## Exercise objective
Each record below needs to be written out exactly as it reads.

═════ Study material

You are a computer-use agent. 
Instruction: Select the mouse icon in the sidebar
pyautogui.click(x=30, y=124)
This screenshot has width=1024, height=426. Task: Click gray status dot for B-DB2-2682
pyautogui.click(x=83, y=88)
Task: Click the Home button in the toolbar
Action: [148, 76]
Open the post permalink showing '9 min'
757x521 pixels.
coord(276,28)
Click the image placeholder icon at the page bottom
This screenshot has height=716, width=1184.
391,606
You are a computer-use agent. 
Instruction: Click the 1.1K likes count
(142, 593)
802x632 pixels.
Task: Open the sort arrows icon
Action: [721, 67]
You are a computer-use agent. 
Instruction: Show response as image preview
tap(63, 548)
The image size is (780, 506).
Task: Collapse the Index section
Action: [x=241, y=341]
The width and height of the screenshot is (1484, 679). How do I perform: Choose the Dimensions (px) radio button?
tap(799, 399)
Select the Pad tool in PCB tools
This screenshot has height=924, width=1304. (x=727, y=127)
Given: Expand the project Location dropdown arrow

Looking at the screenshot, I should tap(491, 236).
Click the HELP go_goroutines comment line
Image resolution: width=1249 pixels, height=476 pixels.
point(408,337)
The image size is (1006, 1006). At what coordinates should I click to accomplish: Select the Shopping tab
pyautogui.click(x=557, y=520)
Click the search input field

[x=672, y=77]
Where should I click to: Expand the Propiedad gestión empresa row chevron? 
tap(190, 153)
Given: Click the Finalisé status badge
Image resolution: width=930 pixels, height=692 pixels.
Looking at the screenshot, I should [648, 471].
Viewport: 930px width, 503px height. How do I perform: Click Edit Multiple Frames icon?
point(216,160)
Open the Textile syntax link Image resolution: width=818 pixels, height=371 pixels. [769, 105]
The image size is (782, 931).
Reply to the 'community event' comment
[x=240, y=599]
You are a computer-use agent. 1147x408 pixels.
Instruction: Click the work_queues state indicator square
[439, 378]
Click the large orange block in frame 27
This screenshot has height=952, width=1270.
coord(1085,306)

══════════

## Solution to the problem
You are a computer-use agent. 
Instruction: Select the mouse icon in the sidebar
pyautogui.click(x=30, y=124)
This screenshot has width=1024, height=426. Task: Click gray status dot for B-DB2-2682
pyautogui.click(x=83, y=88)
Task: Click the Home button in the toolbar
Action: [148, 76]
Open the post permalink showing '9 min'
757x521 pixels.
coord(276,28)
Click the image placeholder icon at the page bottom
This screenshot has height=716, width=1184.
391,606
You are a computer-use agent. 
Instruction: Click the 1.1K likes count
(142, 593)
802x632 pixels.
Task: Open the sort arrows icon
Action: [721, 67]
You are a computer-use agent. 
Instruction: Show response as image preview
tap(63, 548)
The image size is (780, 506).
Task: Collapse the Index section
Action: [x=241, y=341]
The width and height of the screenshot is (1484, 679). How do I perform: Choose the Dimensions (px) radio button?
tap(799, 399)
Select the Pad tool in PCB tools
This screenshot has height=924, width=1304. (x=727, y=127)
Given: Expand the project Location dropdown arrow

Looking at the screenshot, I should tap(491, 236).
Click the HELP go_goroutines comment line
Image resolution: width=1249 pixels, height=476 pixels.
point(408,337)
The image size is (1006, 1006). At what coordinates should I click to accomplish: Select the Shopping tab
pyautogui.click(x=557, y=520)
Click the search input field

[x=672, y=77]
Where should I click to: Expand the Propiedad gestión empresa row chevron? 
tap(190, 153)
Given: Click the Finalisé status badge
Image resolution: width=930 pixels, height=692 pixels.
Looking at the screenshot, I should [648, 471].
Viewport: 930px width, 503px height. How do I perform: Click Edit Multiple Frames icon?
point(216,160)
Open the Textile syntax link Image resolution: width=818 pixels, height=371 pixels. [769, 105]
The image size is (782, 931).
Reply to the 'community event' comment
[x=240, y=599]
You are a computer-use agent. 1147x408 pixels.
Instruction: Click the work_queues state indicator square
[439, 378]
Click the large orange block in frame 27
This screenshot has height=952, width=1270.
coord(1085,306)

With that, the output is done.